Fundamentally this is always going to be a messy problem. We’re trying to reconcile a set of (often ambiguously defined) ideal concepts with an inconsistent technical reality that does not have a direct representation of those concepts.
We’ll go through a few examples of how I like to approach this problem, and a few lessons learned along the way. What I hope you take away from this is just a way of thinking about the problem space, which hopefully will allow you to recognise challenges and opportunities when you see them.
How do we go from tooling output to risk reporting?
There are plenty of ways to go about this. Here we’ll go through part of my preferred, general approach. I have used this approach in various forms. It is data-driven that allows you to roll up raw, technical tooling output and reference data to shape defensible reporting on business security performance.
The approach is staged, and we handle and think about data at each stage differently. You can probably already spot from this diagram that this is largely going to be a data engineering exercise with a focus on data quality and transformation. The connection between raw tooling output and the benchmark reporting has to have a clear and traceable path.
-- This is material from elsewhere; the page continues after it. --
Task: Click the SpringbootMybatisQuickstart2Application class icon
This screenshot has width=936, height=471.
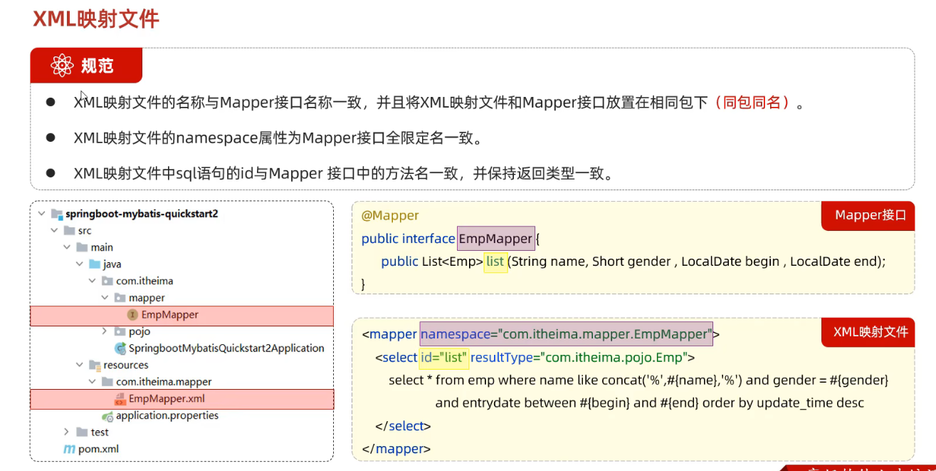Action: point(120,348)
We will start with cybersecurity frameworks - ultimately that is how enterprise security is benchmarked and measured. You might have opinions about the completeness or relevance of these frameworks, but if you want adoption at some point a risk team will have to use the data you provide them and technical output will not do the job. Enterprise risk functions use frameworks and you have to work with that.
Data all the way down
Technical security reporting often starts with raw data. This data can be anything from logs, alerts, or even manual assessments. The challenge is to transform this raw data into something meaningful that can be easily understood by stakeholders at all levels of an organization.
How do we present the overall security posture?
In my experience, this is the highest level at which this data-driven view remains useful. Attempting to aggregate data further will not provide any actionable data points. Higher level views will focus on aggregating a selected subset of indicators to provide a view of strategic priorities (e.g. “uplift access controls”) supporting an organisation-wide program.
One step down - posture framed by function
This is an example point in time scorecard. As it is based on periodic measurement, a dashboard can display trends for each aspect.
In this compliance view, each cell is a KCI showing compliance status for the control against an application.
Key Indicators can be positioned against most cybersecurity frameworks (CIS, etc) or newer versions of the same framework
How do we construct a Key Indicator (KI)?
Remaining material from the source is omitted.